→ Extrait du document
══════════

Il y a des termes qui circulent dans le milieu de la recherche qui s’apparentent plus à du « marketing » ou des formules chocs que déploient des chercheurs et de chercheuses. Je pense que, quand on réfère plutôt à la désinformation, on loge dans un univers conceptuel qui est reconnu : comme je le disais précédemment, c’est une préoccupation importante qui existe en recherche. C’est une réalité qu’on doit étudier et qui est justement étudiée par plusieurs personnes au GRCP. C’est une réalité qui teinte aussi les partis politiques en démocratie. Par exemple, même s’ils ne voudront jamais le reconnaître, elle teinte certaines de leurs réflexions stratégiques. Les partis politiques vont publiquement dire qu’ils sont très préoccupés par ces questions-là, mais ils ne luttent pas spécifiquement et clairement pour établir des politiques publiques qui permettent de les encadrer ou de les limiter. Il ne faut pas oublier que les politiciens et les politiciennes sont d’abord des citoyens et des citoyennes à qui on délègue notre pouvoir politique -car il appartient d’abord aux citoyens et aux citoyennes. Donc on leur a accordé notre confiance pour exercer notre pouvoir en notre nom collectif. Mais il n’en demeure pas moins que, dans certains contextes, les gens que l’on a mandaté pour gouverner à notre place abusent de ce pouvoir. Ça c’est préoccupant. Dans certains États, des acteurs ou des actrices politiques, politiciens ou politiciennes, qui se disent préoccupéEs par ces phénomènes-là, n’agissent pas. Et on ne comprend pas pourquoi ils et elles n’agissent pas. Moi, ça me préoccupe. Parce que nous ne sommes pas dans des régimes dictatoriaux ou totalitaires, nous sommes en démocratie !
Peut-être que les solutions sont difficiles à envisager. Peut-être que le fait d’agir dans des mandats de quatre ans est trop court pour essayer de régler ces problèmes. Mais c’est préoccupant de voir qu’au Canada, au Québec ou aux États-Unis, la classe politique n’agit pas sur ces questions déterminantes pour l’avenir de la démocratie. Ce sont plutôt des organisations de la société civile qui se donnent pour mission de protéger les citoyens et les citoyennes de ces enjeux-là. Parfois avec l’aide du gouvernement, par le billet de subventions. Mais on n’a pas de politique publique claire de lutte à la désinformation. Ça n’existe pas chez nous. Je pense qu’on peut se demander pourquoi et essayer de comprendre pourquoi. C’est préoccupant, je pense, de voir l’inaction de nos dirigeants et de nos dirigeantes sur ces questions. J’ai l’impression que ce sont des réalités qu’ils et elles ont de la difficulté à saisir. C’est trop abstrait pour eux. Ça leur fait peut-être très peur aussi, préférant se dire que ça n’arrivera pas chez nous ou qu’« on agira si ça arrive ! ». Donc on n’est pas dans une démarche très proactive. On est toujours dans des exercices de réaction. Et c’est problématique, parce que ça n’envoie pas - par exemple, à des États ou des acteurs politiques internationaux qui agissent de façon plus ou moins transparente pour mettre en place des activités de désinformation ou faire de l’ingérence - le signal qu’on prend ça au sérieux et qu’on va lutter contre ces initiatives-là. Moi, je trouve ça préoccupant. À titre de citoyen, je ne suis pas convaincu que nous disposons actuellement de la classe politique dont nous avons réellement besoin pour faire face à ce énorme défi.

══════════

→ Consigne de travail 1
Reproduisez à l'identique les enregistrements, depuis leur début jusqu'à la ligne qui contient « center [547, 709]. », celle-ci comprise.

[Entrées conservées d'une collection]

══════════

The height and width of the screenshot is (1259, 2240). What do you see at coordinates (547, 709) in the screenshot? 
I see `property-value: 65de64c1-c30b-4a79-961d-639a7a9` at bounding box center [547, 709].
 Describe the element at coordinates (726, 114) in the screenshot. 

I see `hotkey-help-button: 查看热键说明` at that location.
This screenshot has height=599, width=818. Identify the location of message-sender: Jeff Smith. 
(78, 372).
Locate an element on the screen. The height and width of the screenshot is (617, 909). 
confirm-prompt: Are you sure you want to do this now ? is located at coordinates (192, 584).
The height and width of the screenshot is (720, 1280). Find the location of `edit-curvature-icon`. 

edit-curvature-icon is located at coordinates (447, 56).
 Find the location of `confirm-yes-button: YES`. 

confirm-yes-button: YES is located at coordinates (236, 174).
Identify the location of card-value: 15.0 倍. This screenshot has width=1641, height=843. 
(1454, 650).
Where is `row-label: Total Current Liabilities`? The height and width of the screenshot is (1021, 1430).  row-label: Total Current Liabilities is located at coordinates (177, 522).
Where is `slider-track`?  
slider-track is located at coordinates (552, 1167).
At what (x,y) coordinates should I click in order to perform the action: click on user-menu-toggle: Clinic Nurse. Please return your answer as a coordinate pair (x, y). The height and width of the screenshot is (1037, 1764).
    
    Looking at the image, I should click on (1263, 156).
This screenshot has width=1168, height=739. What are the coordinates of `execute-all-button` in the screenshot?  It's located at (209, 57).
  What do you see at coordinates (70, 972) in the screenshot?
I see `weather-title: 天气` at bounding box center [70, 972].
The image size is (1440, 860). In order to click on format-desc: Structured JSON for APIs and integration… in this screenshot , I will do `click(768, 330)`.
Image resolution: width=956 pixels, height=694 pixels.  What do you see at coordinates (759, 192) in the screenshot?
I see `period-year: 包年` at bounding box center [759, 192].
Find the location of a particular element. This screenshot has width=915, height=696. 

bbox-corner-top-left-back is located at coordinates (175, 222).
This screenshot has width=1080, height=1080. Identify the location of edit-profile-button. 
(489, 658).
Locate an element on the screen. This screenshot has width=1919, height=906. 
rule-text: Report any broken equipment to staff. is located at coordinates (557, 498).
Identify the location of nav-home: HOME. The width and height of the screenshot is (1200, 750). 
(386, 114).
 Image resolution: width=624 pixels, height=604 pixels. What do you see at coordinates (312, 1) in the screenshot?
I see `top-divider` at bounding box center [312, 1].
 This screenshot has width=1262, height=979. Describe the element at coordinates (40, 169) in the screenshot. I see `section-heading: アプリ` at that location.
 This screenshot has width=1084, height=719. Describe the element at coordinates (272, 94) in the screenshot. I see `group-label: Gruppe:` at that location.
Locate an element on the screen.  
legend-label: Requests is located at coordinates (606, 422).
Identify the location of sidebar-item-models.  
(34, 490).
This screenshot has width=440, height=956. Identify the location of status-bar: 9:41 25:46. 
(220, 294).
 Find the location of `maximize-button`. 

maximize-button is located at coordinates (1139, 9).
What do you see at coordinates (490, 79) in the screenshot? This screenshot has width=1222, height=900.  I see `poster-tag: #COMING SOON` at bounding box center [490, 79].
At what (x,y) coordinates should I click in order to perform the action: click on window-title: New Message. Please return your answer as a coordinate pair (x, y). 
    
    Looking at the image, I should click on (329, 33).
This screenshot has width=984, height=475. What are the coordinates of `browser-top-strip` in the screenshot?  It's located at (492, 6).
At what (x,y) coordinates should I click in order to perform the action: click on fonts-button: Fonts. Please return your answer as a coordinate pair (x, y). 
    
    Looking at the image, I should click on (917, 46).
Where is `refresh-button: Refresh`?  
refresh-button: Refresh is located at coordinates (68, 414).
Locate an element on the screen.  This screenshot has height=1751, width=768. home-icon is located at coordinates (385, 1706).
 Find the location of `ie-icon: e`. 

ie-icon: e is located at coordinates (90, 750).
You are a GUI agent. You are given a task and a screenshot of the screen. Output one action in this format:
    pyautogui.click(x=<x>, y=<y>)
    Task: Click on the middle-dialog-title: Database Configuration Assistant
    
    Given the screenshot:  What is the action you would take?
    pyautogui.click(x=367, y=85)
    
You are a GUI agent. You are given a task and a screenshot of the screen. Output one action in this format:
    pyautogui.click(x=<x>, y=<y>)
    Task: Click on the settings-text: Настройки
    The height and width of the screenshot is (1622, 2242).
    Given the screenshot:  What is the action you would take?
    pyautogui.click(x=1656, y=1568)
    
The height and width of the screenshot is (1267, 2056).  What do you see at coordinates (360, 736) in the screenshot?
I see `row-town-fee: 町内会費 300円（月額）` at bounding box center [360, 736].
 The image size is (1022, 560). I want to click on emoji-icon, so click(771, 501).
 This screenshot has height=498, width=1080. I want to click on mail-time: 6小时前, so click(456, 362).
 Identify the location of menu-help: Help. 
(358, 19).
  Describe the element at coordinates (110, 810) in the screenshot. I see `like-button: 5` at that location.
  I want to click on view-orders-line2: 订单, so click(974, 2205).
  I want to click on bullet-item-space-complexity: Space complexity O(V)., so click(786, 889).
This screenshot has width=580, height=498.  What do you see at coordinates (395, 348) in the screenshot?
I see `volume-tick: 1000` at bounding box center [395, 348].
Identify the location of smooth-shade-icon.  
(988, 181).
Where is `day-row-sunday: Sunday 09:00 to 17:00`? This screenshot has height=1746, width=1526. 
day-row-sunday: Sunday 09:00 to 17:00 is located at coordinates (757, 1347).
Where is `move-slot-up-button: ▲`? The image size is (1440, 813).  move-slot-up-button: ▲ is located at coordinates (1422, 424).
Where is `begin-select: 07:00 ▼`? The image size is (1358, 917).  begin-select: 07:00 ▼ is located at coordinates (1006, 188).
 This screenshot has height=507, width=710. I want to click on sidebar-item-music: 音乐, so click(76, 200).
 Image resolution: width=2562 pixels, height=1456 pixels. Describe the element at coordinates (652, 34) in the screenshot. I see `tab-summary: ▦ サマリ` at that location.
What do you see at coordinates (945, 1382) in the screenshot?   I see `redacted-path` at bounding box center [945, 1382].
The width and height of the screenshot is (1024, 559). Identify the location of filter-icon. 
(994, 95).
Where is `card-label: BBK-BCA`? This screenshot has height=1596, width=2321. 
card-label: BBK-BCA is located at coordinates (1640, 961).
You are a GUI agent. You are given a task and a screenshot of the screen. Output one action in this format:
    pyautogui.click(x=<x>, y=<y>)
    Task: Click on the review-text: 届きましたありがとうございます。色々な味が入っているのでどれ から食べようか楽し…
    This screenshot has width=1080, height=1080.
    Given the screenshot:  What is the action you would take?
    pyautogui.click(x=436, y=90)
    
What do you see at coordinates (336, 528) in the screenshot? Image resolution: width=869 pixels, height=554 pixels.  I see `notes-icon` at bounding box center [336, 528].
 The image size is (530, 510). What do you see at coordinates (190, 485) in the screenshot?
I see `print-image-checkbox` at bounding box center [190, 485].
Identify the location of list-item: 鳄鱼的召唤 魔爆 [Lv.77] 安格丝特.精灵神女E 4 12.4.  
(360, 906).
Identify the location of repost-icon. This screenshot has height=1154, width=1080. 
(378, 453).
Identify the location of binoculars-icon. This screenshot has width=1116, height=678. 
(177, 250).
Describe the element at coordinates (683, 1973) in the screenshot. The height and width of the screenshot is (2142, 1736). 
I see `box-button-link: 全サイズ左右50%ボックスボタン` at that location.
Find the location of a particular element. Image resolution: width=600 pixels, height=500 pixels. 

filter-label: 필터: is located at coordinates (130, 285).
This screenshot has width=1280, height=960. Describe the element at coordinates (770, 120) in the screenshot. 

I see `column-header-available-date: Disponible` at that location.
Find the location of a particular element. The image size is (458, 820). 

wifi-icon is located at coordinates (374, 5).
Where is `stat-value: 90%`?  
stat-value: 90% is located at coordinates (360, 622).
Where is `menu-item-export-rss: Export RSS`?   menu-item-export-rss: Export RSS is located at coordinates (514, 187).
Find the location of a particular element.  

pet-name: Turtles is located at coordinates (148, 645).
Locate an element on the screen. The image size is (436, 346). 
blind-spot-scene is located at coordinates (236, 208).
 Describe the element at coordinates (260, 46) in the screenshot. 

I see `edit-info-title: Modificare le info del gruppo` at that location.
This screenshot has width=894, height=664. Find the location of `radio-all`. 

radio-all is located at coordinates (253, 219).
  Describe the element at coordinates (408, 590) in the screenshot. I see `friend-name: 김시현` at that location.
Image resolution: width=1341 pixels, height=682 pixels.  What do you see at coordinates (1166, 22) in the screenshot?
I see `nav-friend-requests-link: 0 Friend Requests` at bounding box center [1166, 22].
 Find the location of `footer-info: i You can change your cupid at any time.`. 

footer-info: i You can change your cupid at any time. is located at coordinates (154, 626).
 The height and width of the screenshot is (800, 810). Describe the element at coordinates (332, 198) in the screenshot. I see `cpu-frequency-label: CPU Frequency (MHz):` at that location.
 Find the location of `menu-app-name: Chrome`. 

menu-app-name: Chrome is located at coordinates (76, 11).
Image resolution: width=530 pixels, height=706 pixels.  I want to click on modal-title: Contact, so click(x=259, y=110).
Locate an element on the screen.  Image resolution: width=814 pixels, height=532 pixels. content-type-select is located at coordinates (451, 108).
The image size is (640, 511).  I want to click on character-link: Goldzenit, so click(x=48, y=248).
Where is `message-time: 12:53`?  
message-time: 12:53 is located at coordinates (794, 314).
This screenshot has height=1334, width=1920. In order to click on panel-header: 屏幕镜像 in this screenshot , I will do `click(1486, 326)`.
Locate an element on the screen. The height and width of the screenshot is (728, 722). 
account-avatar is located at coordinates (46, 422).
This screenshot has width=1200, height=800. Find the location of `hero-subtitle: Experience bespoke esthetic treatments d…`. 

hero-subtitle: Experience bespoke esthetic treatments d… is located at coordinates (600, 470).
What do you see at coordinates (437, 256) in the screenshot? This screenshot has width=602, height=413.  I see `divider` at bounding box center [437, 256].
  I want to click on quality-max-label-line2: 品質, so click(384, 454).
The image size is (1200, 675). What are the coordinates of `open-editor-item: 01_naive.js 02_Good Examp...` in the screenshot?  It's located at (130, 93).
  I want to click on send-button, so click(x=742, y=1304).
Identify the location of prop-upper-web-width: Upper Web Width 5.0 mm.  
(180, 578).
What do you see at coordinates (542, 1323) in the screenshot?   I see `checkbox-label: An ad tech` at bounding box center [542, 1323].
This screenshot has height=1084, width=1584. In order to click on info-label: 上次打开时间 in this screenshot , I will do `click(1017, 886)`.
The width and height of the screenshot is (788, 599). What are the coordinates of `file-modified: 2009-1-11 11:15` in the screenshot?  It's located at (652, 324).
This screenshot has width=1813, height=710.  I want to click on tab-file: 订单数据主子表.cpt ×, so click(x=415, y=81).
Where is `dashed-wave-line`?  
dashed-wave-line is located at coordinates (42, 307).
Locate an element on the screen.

══════════

→ Consigne de travail 2
Poursuivez le texte sur la désinformation et l'inaction de la classe politique à partir de sa dernière phrase.

→ Résultat produit 1
The height and width of the screenshot is (1259, 2240). What do you see at coordinates (547, 709) in the screenshot? 
I see `property-value: 65de64c1-c30b-4a79-961d-639a7a9` at bounding box center [547, 709].

→ Résultat produit 2
Q4. Une dernière question naissant de mes préoccupations personnelles et peut-être orientée vers vos intuitions personnelles aussi, avant d’en aborder d’autres donnant plus de place à vos lumières concrètement acquises dans l’expérience de la recherche. Les exigences académiques sont grandes pour les étudiants et les étudiantes aux cycles supérieurs, et les occasions d’élargir le spectre des intérêts de recherche sont abondantes, accessibles. Mais la participation aux activités académiques extracurriculaires semble parfois difficile à dynamiser. La relève scientifique dans les départements d’aujourd’hui est-elle peut-être moins curieuse ou moins passionnée ou simplement surchargée ?
Je pense qu’elle est surchargée, parce qu’on ne finance pas bien les études universitaires au Québec et au Canada. Nous avons des étudiants et des étudiantes qui ne sont pas boursiers ou boursières et qui ont des dossiers extraordinaires, qui font de la recherche importante. Mais parce qu’on n’a pas suffisamment de financement pour leurs études, ils et elles doivent travailler. Donc ils et elles travaillent, font des études à temps plein, tentent de développer un CV académique ou scientifique de fort calibre, font de la recherche, publient et s’engagent mais, en définitive, ils et elles n’ont seulement que vingt-quatre heures dans une journée.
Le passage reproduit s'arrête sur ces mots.